PATRICK LE QUÉMENT
Parmi ses succès, on compte la Ford Sierra et les Renault Twingo et Scénic, mais le plus grand héritage de Patrick le Quément est peut-être d’avoir donné une place au design dans l’industrie.
L’homme qui a révolutionné le design automobile.
Il a fait ses armes chez Ford dans les années 70 et 80, supervisant la Sierra Cosworth, la Fiesta Mk2 et le camion Cargo. Puis, il a pris en main le destin de Renault à partir des années 90 avec la Twingo, le Scénic ou l’avantime; mais la plus grande réussite de Patrick le Quément est peut-être d’avoir élevé le design automobile dans la hiérarchie de l’industrie, au point que désormais, c’est celui-ci qui fait la différence entre les produits. Grâce à son avant-gardisme, certains responsables du design, tel que lui, ont atteint le poste de Vice-président, siégeant dans les conseils d’administration au même titre que les ingénieurs ou les responsables produits.
Patrick le Quément se souvient de son premier travail chez Simca, en 1966 : « Quand j’ai débuté, on l’appelait le département du style. Le personnel se comptait sur les doigts d’une main. Quand j’ai quitté Renault en 2009, nous étions 480, dont 140 designers. C’est un sacré changement ».
Les bouleversements faisaient aussi partie de son éducation. Né en 1945 et élevé à Marseille par une mère anglaise et un père français, il a été envoyé à l’âge de 13 ans dans un pensionnat en Angleterre après le décès de son père. Patrick le Quément a dû apprendre une nouvelle langue, mais excellait en art, et a ensuite obtenu un diplôme de designer produit au Birmingham Institute of Art and Design.
Lors d’une soirée organisée à Paris par des amis de la famille, il rencontre brièvement le maître du design Raymond Loewy, l’homme de la Studebaker Avanti ou des logos Shell, Exon et Lucky Strike. Celui-ci lui propose une offre, qui s’avère fort mal payée – « Je devais faire un choix : manger ou avoir un toit au-dessus de ma tête » – et Patrick le Quément postule donc également chez Simca.

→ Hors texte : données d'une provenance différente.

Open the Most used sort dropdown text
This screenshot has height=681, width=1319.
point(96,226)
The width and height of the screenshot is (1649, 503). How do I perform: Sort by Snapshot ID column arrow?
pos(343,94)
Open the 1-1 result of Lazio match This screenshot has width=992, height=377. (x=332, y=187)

« Ils m’ont proposé un salaire qui me permettait de profiter des deux, alors je suis entré dans l’industrie automobile et y suis resté 42 ans. » Simca était loin d’être une marque innovante et il n’y est pas resté longtemps. A-t-il travaillé sur quelque chose d’important ? « Rien qui n’en soit sorti n’était notable, s’amuse-t-il, mais j’ai fait les enjoliveurs de la Simca 1200S. »

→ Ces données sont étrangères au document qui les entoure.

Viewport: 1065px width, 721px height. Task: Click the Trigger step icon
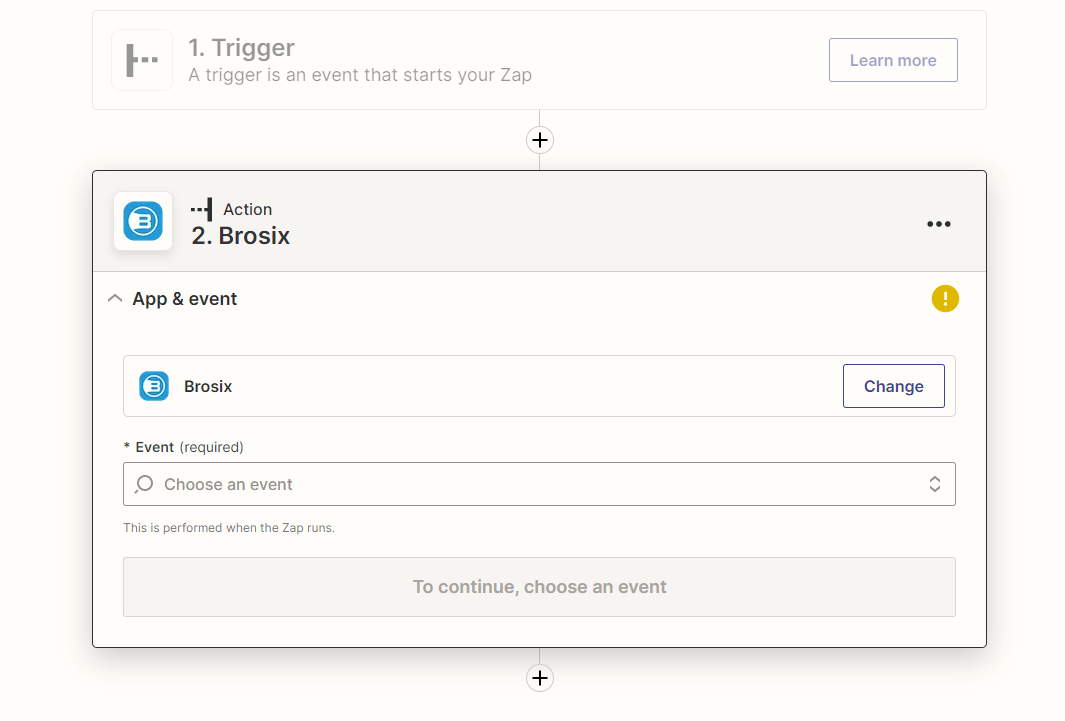(x=142, y=60)
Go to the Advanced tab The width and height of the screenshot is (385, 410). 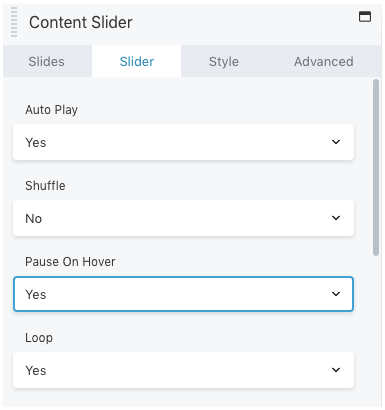(324, 61)
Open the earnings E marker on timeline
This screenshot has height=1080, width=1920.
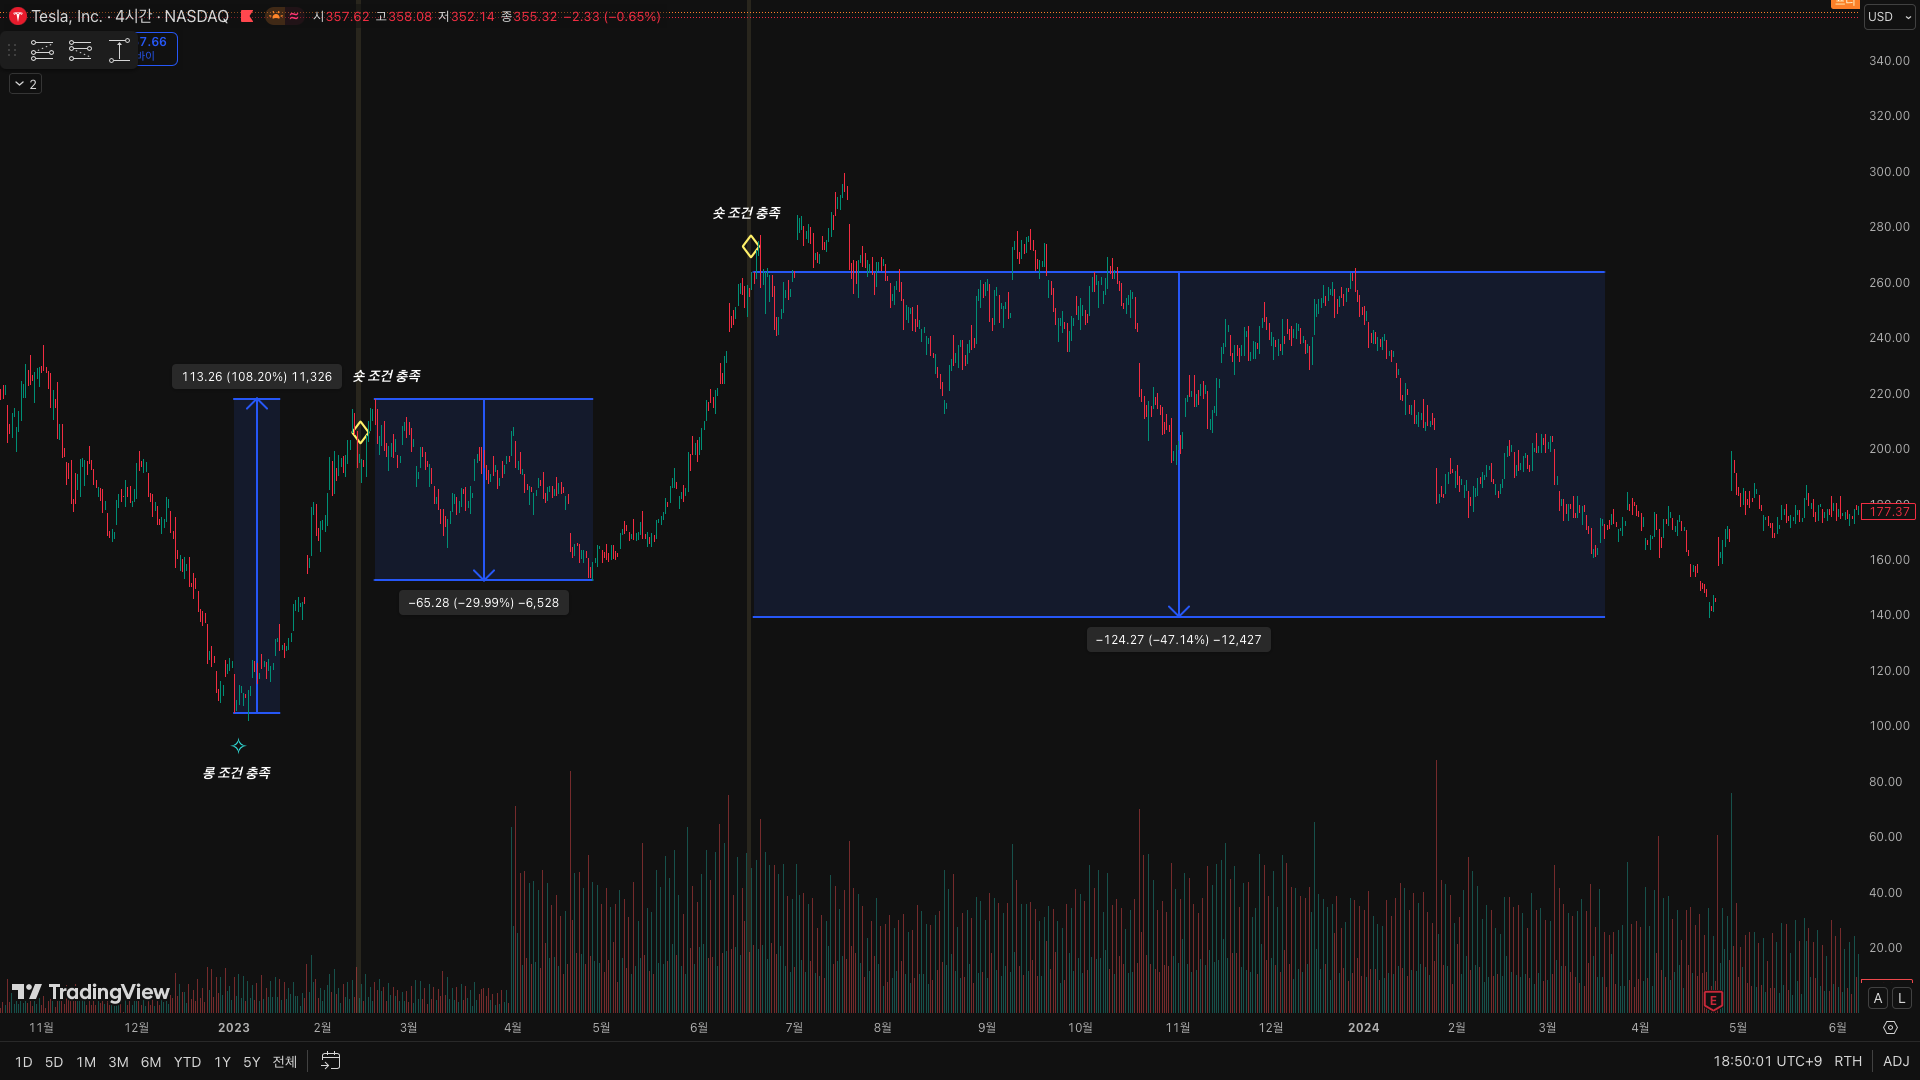tap(1713, 1000)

Mi-1967, à seulement 22 ans, Patrick le Quément monte une société de design appelée Style International avec John Pinko, un Américain, ex-designer de Ford, plus âgé et bien plus expérimenté, qui avait travaillé avec Simca pour apporter des techniques de design américaines bien plus modernes.
À gauche et ci-dessous
Photographié alors qu’il était juge du Concorso d’eleganza Villa d’este 2018. Chez Ford, austudio de design de Dunton, en 1982. La paire semble bien mal accordée, mais Patrick le Quément le décrit comme « le partenaire idéal, car j’étais prêt à apprendre et il ne parlait pas un mot de français. Nous avons quitté Simca par la petite porte, puis sommes revenus par la grande et avons eu un contrat pour travailler sur le remplacement de la Simca 1000 ».
Le projet est annulé lorsque Chrysler rachète Simca et, en mai 1968, les troubles étudiants scellent le destin de l’association naissante entre le Quément et Pinko. « Tous les clients annulaient leur contrat et nous ne pouvions plus en vivre » se souvient-il. Mais ce qu’il a appris de Pinko lui donne envie de travailler pour une société américaine.
« Les constructeurs américains utilisaient de la clay alors que la plupart des européens en étaient encore au plâtre. De plus, ils utilisaient du matériel artistique qui ne se trouvait pas en Europe, mélangeant les encres avec le pastel et utilisant le dessin au tape. C’est ce qui m’attirait le plus, pas le style américain. Je voulais juste acquérir les fondamentaux. »
Après avoir postulé chez Ford (mais en Europe), il est engagé en 1968 à Dunton, en Angleterre, comme designer intérieur. Il y remporte une compétition interne pour la Capri mk2 (voir photo, page précédente). Bien que le Quément n’ait pas contribué au modèle de production final, cette victoire lui permet de passer au département de design extérieur.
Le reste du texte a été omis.